Kim Seokjin, kakek berusia 70 tahun itu menemukan dirinya dalam balutan tubuh yeoja cantik bersurai green brown berbaju dress biru langit. Wajah keriput digantikan kulit mulus tanpa cacat, bibir pucat berganti bibir penuh berwarna plum, rambut berubannya menjadi panjang sepinggang berwarna coklat hijau yang cantik, tubuh rentanya menjadi ramping seperti biola Spanyol dan gender namjanya berubah menjadi yeoja. Yang bisa dipastikan berusia 17 tahun sekarang.

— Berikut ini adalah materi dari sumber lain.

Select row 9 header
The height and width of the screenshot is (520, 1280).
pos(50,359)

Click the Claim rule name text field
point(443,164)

Bahkan usianya mencapai satu abad itu berkurang drastic menjadi anak remaja belasan tahun. Itu membuat kebingungan untuk seorang kakek sepertinya, segera saja Seokjin berlari menuju studio foto yang ia kunjungi beberapa menit lalu tapi tidak menemukan apa yang ia cari, tempat ia yakini studio foto itu berganti dengan toko parfum mahal, disekitar tempat itu pun tak ada tanda – tanda studio foto malah toko – toko barang mahal. Seokjin dibuat frustasi, ia tak mungkin pulang karena tak ada yang percaya kalau ia adalah Kim Seokjin kakek berusia 50 tahun.

Disinilah dia, duduk tenang dalam subway entah membawanya kemana, lama merenung membuatnya tak sadar tertidur lelap.

.

"Haraboji kenapa kau cepat sekali meninggal.. hiks." Didepan sana terdapat foto ukuran sedang ditengah keimbunan bunga yang mengelilinginya.

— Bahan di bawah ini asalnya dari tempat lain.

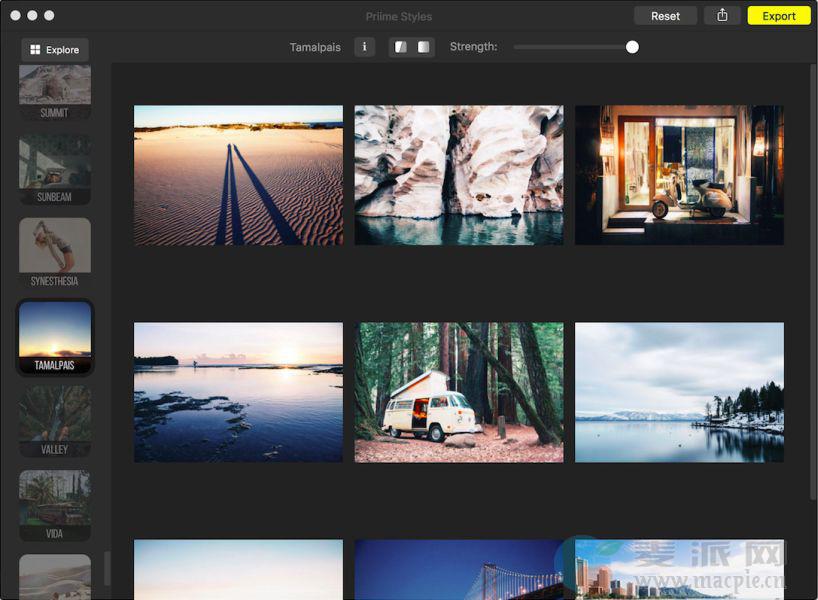Pick the Valley style
The image size is (818, 600).
55,421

"Seokjin Haraboji aku pasti merindukanmu." Ya difoto itu adalah kakek Seokjin telah meninggal dunia. Seluruh sanak keluarga Kim beserta keluarga istri kakek Seokjin datang berbela sungkawa atas meninggalnya sang kakek. Keluarga Kim sendiri sudah menangis tersedu – sedu sejak tadi tapi kalau diperhatikan lebih detil bibir mereka menyeringai tipis seolah senang dengan meninggalnya kakek Seokjin. Tapi tidak ada yang tahu seringaian tersebut kecuali keluarga Kim yang ditinggalkan.

"ANDWEEEEEEEE!" teriakkan menggelegar disubway kosong tanpa penumpang. Keringat dingin berlomba – lomba menuruni kening mengalir dipipi bulat Seokjin. Nafas tersengal – sengal akibat mimpi buruk yang baru ia alami barusan membuatnya panic sendiri.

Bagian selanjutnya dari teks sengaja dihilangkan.